Because of the complex etiology in neuroinflammatory process, the design of multifunctional agents is a potent strategy to cure neuroinflammatory diseases including AD and PD. Herein, based on the combination principles, 23 of N-salicyloyl tryptamine derivatives as multifunctional agents were designed and their new application for anti-neuroinflammation was disclosed. In cyclooxygenase assay, two compounds 3 and 16 displayed extremely preferable COX-2 inhibition than N-salicyloyl tryptamine. In LPS-induced C6 and BV2 cell models, some compounds decreased the production of proinflammatory mediators NO, PGE₂, TNF-α, iNOS, COX-2 and ROS, while increased the production of IL-10. Among them, compound 3 and 16 showed approximately six-fold better inhibition on nitric oxide production than N-salicyloyl tryptamine in C6. Besides, compounds 3, 13 and 16 attenuated the activation of BV2 and C6 cells. More importantly, in vivo, compounds 3 and 16 reduced GFAP and Iba-1 levels in the hippocampus, and displayed neuroprotection in Nissl staining. Besides, both compounds 3 and 16 had high safety (LD₅₀ > 1000 mg/kg). Longer plasma half-life of compounds 3 and 16 than melatonin supported combination strategy. All these results demonstrated that N-salicyloyl tryptamine derivatives are potential anti-neuroinflammation agents for the treatment of neurodegenerative disorder.
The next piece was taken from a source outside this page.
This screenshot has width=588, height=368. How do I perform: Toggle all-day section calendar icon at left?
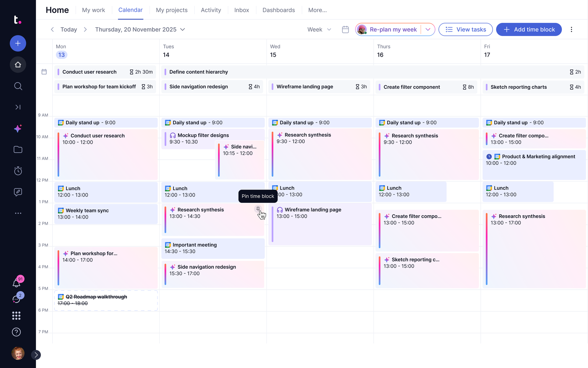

由于神经炎性过程的病因复杂，因此设计多功能药物是治疗包括AD和PD在内的神经炎性疾病的有效策略。在此，基于组合原理，设计了23种N-水杨酰类色胺衍生物作为多功能剂，并公开了其在抗神经炎症中的新应用。在环氧合酶测定中，两种化合物3和16表现出比N-水杨酰类色胺更高的COX-2抑制性。在LPS诱导的C6和BV2细胞模型中，某些化合物降低了促炎性介质NO，PGE ₂，TNF-α，iNOS，COX-2和ROS的产生，同时增加了IL-10的产生。其中，化合物3和16结果表明，在C6中，一氧化氮的抑制作用比N-水杨酰色胺高约6倍。此外，化合物3，13和16衰减BV2和C6细胞的活化。更重要的是，在体内，化合物3和16降低海马中的GFAP和Iba-1水平，并在Nissl染色中显示出神经保护作用。此外，化合物3和16均具有较高的安全性（LD ₅₀  > 1000 mg / kg）。化合物3和16的血浆半衰期更长比褪黑激素支持的联合策略。所有这些结果表明，N-水杨酰类色胺衍生物是用于治疗神经退行性疾病的潜在抗神经炎症剂。